安室奈美恵引退/ケンドリック・ラマー/西城秀樹/BTS(防弾少年団)/フェス/EDM /ボーカロイド/ジャニーズ

 

Twitter 2019年2月13日

根強くリクエストのハガキや手紙に、いかに秀樹さんから生きる喜びや勇気を貰ったか、秀樹さんのキャリアへの賞賛を書いて、NHKのラジオを始め、音楽番組をやっているテレビ局などに小まめに出して下さい。見てくれる人、聞いてくれる人がいるという確証が、その人を取り上げる唯一の理由になります。

 

HIDEKIFOREVERblue(集英社インターナショナル 2019年9月30日)

日本のアイドル歌謡に、洋楽を持ち込み広めた先駆者。

英語の発音も驚くほどきれいだった

「…今振り返ってみても、彼は日本のアイドル歌謡に洋楽を持ち込んで、その素晴らしさを広めた第一人者だと思います。先駆者といってもいい。どうしても〝アイドル〟という枠にくくられていましたけど、なさってきたことは本当に革命的なこと。楽曲のカッコよさだけでなく、ロック音楽の詞が持つ、社会的なメッセージなども彼は理解して歌っていらしたと思います。
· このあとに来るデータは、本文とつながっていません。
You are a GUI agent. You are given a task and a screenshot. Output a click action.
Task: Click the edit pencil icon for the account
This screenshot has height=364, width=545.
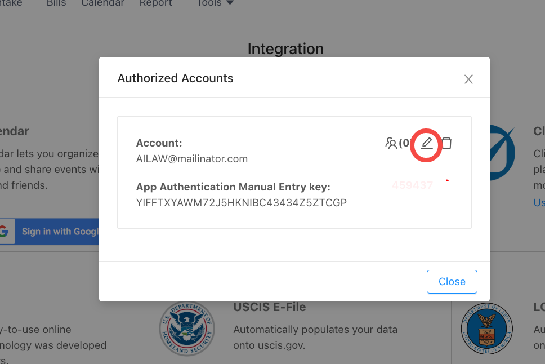pyautogui.click(x=427, y=143)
 香港や中国などアジアに活躍の場が広がっていきましたけど、それも小さいころからの、しっかりとした洋楽体験がベースとなっていたからこそでしょう。香港では『ストレンジャーズ・イン・ザ・ナイト』が47週間も、1位にチャートインしていましたが、フランク・シナトラ版がゆったりしたテンポなのに対して、軽快なテンポと独自のリズムで心をとらえる歌でしたね。

 残念なのは、生きておられるうちに、その革新的だった面が、もっと評価されてもよかったということ。日本は音楽のフィールドが成熟していません。その点では私自身も、もっと動くべきだったと後悔の念があります。普通なら、アイドルが洋楽ものを歌った時点で、なかなか受け入れられないし、ファンが離れてしまうことが多いのに、彼の高い音楽性を理解して、何十年と支えてくださったファンの方々こそ、西城秀樹の魅力をいちばんわかってくださっていたのでしょう。

 でもだからこそ、秀樹さんの業績や、歌の素晴らしさを伝えるのはこれからです。エルビスのコンサートやファンの集いが、死後41年の今も、毎年、行われているように、彼の魅力を何十年も伝えるためには、ファンの皆さんの結束が必要です。

 病気をなさってからもファンの方々は、応援し続けてきましたよね。アイドルが同時代を共に生き、喜び、苦しむ存在であるならば、彼はまさに生きる意味を伝えて、遺していってくれた、そんな存在だったと思っています。」

(後半部分を抜粋)

 

湯川れい子先生、秀樹さんを綴り、語ってくださり、また、秀樹ファンに対しても、愛溢れるメッセージをありがとうございます。